Irish Member of Parliament

Sir Compton Domvile, 1st Baronet (c. 1775 – 23 February 1857) of Templeogue and Santry House, County Dublin, was an Irish Member of Parliament in the United Kingdom parliament and Governor of County Dublin.

==Life==
He was born in County Dublin, the eldest son of Charles Domvile (1739-1810) (and his wife Margaret Sheppard), originally Charles Pocklington, who had adopted the name Domvile after inheriting both the Domvile and Santry estates from his cousin the 4th Baron Barry of Santry and was an MP in the Irish Parliament. Charles was the son of Admiral Christopher Pocklington and the grandson of John Pocklington, an English-born lawyer who settled in Ireland and became a Baron of the Court of Exchequer (Ireland). His son Christopher married the Domvile heiress.

Compton joined the British Army, rising to the rank of captain in the 68th Regiment of Foot in 1808 but left the army in 1810 when he succeeded his father to his estates. He changed his own surname from Pocklington to Domvile in 1814 and was created a Baronet (of Templeogue and Santry House) in the Baronetage of the United Kingdom on 27 December 1814.

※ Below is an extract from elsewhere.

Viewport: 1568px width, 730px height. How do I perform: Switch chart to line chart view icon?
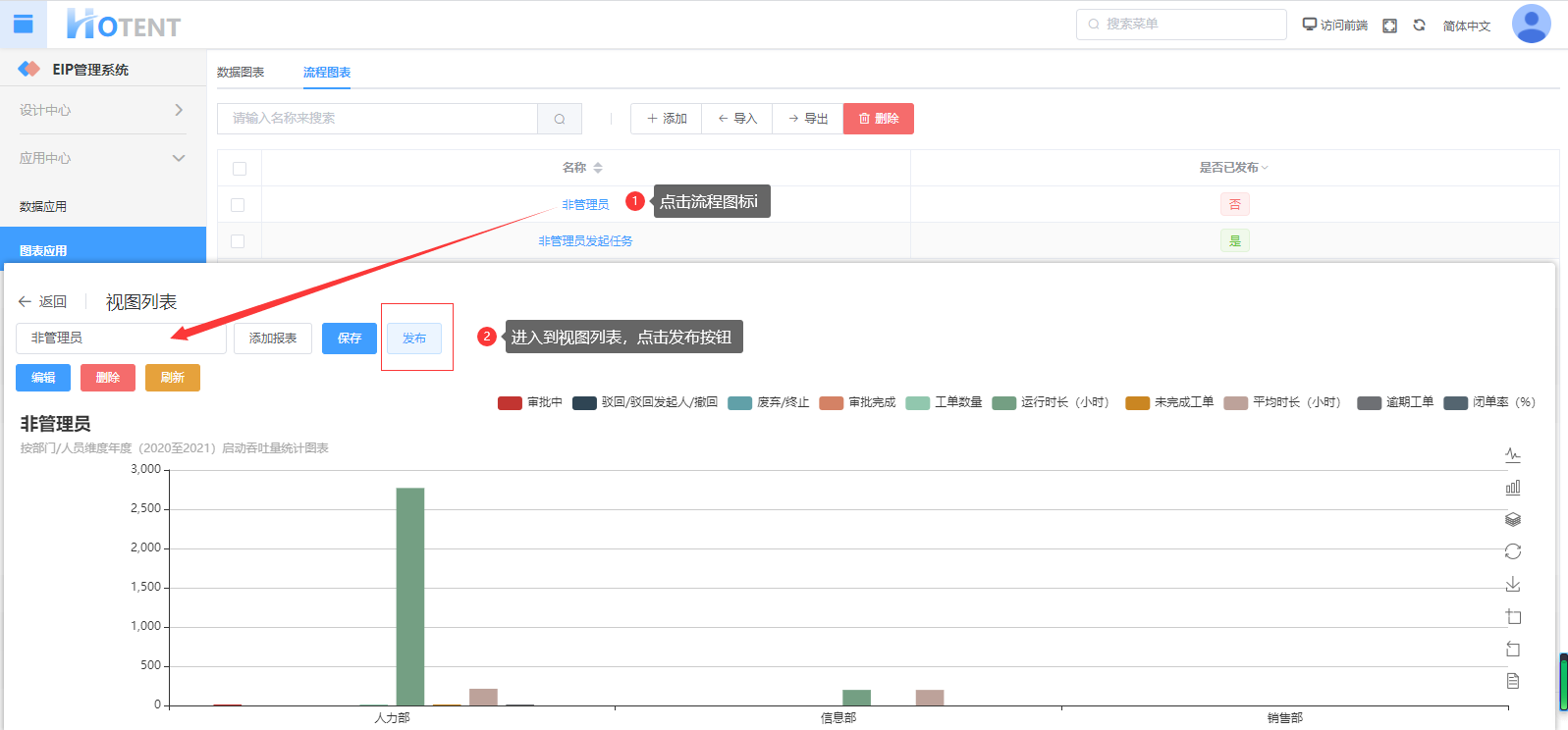[x=1512, y=455]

He was keen to see the Barony of Santry revived in his favour and wrote to Peel asking for the privilege. Peel declined the request but arranged for him to have a seat in Parliament in 1818 for the rotten borough of Bossiney. He held the seat until 1826, supporting the government in the House. He subsequently represented Okehampton from 1826 to 1830 and Plympton Erle from 1830 to 1832. He was appointed Governor of County Dublin from 1822 to 1831 and Custos Rotulorum of County Dublin from 1823 until his death in 1857.

==Family==
He married twice; firstly in 1811, Elizabeth Frances, the daughter of Rt. Rev. Charles Lindsay, Bishop of Kildare with whom he had a son and secondly in 1815, Helena Sarah, daughter of Frederick Trench of Queen's County, with whom he had a further three sons and three daughters.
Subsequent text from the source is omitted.